ACTIVITY:
In the data below, which lines hold the word "help"? Copy them.

■ ■ ■ ■ ■

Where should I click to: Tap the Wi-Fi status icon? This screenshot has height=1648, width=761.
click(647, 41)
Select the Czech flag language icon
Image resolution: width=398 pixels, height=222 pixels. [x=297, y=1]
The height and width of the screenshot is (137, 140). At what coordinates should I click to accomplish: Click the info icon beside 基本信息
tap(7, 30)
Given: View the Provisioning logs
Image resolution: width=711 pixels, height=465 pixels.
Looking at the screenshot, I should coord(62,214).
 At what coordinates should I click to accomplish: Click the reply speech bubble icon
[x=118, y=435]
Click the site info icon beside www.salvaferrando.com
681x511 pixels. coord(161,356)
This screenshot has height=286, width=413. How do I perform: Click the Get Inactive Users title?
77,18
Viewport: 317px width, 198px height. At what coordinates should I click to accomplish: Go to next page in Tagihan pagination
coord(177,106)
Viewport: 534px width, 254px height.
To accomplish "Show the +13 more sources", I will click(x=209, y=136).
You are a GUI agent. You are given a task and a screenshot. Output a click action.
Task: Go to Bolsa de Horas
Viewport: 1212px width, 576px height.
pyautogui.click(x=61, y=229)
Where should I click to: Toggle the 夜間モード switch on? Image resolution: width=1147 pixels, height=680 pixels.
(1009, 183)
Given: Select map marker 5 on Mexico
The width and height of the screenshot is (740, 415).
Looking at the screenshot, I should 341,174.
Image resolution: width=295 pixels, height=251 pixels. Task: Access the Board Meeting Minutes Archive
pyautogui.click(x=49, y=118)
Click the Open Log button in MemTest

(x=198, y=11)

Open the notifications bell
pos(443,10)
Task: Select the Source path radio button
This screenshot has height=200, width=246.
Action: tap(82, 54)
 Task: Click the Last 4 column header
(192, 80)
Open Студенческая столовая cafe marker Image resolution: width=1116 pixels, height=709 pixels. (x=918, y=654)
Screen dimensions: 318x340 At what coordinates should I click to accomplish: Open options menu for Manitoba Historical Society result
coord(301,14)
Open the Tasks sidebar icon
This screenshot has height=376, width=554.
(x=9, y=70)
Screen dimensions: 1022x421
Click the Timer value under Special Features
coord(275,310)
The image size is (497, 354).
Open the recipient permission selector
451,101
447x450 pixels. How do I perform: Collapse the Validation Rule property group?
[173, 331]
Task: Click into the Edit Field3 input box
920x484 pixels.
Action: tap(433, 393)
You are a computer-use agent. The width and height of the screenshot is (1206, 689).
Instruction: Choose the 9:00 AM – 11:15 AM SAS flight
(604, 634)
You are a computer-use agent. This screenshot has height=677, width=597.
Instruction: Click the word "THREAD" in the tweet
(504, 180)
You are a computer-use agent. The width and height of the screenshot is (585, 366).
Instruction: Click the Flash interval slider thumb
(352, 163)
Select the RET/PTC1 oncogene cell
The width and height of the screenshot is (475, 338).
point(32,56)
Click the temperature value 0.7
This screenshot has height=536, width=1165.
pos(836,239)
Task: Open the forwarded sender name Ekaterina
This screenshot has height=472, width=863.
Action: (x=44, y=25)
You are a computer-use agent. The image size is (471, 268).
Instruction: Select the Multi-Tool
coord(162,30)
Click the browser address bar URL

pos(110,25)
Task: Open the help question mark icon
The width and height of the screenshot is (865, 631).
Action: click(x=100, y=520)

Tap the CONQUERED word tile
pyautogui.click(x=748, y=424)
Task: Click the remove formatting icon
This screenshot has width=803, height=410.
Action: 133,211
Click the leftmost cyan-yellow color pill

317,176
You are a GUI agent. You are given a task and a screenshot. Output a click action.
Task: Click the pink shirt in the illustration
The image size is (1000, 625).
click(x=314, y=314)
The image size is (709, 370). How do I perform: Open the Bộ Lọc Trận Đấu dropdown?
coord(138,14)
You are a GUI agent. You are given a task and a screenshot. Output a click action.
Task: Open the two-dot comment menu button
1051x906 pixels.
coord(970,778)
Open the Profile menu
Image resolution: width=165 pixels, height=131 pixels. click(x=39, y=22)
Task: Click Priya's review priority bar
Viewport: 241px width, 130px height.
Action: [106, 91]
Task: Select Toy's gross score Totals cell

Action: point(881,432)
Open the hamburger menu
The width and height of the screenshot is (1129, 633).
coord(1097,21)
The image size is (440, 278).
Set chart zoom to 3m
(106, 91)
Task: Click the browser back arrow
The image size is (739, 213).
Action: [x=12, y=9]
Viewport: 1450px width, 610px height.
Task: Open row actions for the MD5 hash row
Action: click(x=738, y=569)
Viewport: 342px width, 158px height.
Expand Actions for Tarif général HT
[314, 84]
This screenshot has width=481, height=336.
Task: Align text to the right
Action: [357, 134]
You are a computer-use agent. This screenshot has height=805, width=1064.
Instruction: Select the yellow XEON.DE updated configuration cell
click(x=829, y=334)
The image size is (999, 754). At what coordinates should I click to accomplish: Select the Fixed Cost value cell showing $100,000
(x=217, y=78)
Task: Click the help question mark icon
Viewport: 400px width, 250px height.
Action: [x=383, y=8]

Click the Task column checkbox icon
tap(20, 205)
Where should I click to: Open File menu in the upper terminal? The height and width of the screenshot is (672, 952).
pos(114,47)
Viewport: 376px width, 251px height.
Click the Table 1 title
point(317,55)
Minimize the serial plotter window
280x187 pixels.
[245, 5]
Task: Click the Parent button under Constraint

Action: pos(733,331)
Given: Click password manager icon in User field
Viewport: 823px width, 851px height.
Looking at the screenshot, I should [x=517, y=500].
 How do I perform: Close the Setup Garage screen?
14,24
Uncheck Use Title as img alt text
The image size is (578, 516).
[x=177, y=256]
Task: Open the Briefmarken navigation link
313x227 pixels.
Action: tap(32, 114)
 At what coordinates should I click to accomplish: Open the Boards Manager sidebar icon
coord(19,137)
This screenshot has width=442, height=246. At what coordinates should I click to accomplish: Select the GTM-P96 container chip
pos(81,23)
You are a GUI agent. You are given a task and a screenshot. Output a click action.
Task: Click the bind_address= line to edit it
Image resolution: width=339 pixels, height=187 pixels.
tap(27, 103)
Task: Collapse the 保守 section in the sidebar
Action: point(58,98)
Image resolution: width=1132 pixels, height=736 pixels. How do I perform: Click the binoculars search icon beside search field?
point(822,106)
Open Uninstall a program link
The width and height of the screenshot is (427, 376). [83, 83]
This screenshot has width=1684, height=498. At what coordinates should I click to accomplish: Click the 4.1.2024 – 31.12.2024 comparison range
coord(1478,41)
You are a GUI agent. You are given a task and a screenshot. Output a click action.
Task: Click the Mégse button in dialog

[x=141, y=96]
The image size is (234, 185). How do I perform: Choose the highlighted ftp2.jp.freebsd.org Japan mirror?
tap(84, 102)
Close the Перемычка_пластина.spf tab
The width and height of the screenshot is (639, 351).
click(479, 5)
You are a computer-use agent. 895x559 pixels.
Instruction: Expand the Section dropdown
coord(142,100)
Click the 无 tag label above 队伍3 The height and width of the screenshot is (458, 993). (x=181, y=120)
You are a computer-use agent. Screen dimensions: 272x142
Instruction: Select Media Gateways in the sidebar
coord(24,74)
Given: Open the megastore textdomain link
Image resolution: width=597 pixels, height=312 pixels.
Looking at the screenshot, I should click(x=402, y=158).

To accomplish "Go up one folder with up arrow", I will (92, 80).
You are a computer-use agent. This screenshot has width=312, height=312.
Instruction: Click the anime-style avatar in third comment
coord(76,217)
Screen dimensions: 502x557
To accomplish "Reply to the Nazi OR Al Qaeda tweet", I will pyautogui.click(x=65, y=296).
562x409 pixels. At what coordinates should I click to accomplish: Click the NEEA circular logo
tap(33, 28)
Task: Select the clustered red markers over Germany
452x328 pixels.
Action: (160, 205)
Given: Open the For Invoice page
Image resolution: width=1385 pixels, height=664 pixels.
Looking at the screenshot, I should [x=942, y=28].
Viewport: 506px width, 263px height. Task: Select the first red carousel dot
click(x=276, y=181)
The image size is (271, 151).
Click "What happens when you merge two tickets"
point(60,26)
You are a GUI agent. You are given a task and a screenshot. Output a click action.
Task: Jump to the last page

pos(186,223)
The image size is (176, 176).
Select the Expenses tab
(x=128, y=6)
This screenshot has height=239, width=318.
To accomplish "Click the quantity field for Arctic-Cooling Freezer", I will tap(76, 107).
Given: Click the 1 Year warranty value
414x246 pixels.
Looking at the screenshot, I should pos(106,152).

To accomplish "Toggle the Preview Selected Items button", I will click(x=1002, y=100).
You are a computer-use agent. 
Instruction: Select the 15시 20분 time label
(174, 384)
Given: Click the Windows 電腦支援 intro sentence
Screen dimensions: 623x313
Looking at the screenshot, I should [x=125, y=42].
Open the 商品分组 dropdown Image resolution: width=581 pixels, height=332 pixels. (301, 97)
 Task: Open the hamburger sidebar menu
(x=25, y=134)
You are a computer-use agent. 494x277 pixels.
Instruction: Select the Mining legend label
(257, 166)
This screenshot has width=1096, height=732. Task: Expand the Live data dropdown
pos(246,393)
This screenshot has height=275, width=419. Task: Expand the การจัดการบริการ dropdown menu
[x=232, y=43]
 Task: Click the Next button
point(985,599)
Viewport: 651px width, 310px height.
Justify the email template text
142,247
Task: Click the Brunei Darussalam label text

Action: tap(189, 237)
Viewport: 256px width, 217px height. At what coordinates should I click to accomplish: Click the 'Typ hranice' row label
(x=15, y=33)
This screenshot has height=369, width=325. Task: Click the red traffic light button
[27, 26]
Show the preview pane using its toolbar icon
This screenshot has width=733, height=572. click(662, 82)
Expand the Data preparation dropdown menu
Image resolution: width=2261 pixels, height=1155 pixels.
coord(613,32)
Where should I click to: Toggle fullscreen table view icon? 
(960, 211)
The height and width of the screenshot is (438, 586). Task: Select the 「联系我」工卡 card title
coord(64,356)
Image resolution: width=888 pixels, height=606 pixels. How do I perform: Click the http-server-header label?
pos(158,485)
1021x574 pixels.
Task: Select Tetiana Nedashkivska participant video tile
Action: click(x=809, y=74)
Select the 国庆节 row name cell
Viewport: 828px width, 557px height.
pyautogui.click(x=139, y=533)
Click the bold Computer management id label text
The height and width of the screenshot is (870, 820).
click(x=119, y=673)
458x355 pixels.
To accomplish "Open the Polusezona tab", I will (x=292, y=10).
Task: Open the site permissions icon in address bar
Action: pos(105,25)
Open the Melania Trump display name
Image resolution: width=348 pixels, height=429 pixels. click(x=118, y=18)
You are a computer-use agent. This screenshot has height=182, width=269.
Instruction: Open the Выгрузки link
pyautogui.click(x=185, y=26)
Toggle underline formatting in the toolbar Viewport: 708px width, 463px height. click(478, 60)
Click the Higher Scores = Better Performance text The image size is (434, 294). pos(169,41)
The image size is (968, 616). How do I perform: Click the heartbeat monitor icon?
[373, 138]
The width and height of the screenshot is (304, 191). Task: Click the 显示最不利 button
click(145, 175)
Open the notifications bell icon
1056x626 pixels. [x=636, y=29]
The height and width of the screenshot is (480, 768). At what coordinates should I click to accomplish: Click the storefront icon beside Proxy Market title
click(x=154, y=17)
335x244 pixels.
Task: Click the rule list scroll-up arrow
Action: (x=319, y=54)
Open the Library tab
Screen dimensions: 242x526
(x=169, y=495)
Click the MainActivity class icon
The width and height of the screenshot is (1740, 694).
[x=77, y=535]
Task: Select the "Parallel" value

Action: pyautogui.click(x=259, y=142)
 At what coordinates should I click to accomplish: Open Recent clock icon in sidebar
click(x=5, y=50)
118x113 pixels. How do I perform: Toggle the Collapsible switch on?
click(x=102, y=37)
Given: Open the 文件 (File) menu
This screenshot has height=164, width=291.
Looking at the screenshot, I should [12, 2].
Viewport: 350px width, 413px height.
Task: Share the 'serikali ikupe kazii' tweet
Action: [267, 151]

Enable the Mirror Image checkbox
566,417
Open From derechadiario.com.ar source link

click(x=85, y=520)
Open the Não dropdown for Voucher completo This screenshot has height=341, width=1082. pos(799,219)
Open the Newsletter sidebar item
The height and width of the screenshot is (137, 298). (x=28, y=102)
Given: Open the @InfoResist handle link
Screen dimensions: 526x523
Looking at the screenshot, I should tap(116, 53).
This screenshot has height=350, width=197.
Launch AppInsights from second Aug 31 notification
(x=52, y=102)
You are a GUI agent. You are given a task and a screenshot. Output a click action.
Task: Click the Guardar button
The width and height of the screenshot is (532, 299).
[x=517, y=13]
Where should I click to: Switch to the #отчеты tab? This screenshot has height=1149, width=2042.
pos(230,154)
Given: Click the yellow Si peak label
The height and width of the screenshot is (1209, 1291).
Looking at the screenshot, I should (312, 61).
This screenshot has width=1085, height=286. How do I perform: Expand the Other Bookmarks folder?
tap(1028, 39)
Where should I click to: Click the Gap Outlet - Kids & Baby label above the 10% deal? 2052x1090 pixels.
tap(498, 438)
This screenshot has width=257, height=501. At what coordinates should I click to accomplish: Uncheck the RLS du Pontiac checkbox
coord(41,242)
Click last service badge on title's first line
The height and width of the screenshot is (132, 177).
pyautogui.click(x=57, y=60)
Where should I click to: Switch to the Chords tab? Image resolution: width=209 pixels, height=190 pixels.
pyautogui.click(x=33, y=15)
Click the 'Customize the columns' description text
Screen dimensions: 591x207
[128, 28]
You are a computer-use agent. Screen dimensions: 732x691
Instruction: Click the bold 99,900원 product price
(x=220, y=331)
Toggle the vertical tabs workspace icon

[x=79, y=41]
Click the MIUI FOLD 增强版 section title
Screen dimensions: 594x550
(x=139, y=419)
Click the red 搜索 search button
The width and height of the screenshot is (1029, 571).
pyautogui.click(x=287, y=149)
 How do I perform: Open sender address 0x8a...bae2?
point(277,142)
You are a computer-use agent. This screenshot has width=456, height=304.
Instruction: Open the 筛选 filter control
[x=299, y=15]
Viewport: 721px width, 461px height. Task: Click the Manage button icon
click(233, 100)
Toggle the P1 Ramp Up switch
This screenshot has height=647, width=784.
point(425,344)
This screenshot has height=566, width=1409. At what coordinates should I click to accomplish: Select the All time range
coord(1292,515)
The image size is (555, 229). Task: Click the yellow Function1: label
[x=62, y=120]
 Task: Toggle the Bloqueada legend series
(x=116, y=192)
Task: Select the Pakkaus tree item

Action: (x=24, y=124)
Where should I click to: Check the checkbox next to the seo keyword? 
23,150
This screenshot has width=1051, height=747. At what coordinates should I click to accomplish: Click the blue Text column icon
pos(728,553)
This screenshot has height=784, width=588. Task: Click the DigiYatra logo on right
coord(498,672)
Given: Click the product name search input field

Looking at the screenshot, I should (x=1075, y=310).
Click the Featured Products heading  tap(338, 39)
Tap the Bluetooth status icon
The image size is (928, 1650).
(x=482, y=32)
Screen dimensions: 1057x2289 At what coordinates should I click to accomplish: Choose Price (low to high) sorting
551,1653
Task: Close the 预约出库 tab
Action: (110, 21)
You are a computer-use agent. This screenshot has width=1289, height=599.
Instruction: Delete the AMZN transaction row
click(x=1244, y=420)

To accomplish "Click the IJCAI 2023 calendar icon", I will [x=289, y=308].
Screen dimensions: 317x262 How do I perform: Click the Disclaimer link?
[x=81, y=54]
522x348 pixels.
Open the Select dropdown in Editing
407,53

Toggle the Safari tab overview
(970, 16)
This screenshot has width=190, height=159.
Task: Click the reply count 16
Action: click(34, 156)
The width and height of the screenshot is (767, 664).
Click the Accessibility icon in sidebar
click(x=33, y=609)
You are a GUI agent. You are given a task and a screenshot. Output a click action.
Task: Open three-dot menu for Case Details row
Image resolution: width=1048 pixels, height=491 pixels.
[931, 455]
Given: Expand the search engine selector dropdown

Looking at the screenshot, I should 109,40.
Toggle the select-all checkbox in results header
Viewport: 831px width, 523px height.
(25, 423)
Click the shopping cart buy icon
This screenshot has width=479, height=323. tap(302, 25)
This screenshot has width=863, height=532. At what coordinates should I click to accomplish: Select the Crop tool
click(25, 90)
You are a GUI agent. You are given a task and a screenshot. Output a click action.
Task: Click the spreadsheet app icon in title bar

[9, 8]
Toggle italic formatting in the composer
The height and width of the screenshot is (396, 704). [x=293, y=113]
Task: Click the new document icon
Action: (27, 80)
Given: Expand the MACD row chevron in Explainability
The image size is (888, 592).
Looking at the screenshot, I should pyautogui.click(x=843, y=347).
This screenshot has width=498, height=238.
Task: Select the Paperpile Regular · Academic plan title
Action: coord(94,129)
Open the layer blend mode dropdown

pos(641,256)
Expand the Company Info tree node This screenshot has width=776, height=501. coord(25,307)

■ ■ ■ ■ ■

WRITTEN SOLUTION:
Task: Open the help question mark icon
Task: Click the help question mark icon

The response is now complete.